A word-for-word repeat of the records below is what this calls for.

________________

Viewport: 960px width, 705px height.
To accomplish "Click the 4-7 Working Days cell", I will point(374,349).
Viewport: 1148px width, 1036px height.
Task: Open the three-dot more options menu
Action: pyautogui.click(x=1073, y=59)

________________

• Answer for the task:
Viewport: 960px width, 705px height.
To accomplish "Click the 4-7 Working Days cell", I will point(374,349).
Viewport: 1148px width, 1036px height.
Task: Open the three-dot more options menu
Action: pyautogui.click(x=1073, y=59)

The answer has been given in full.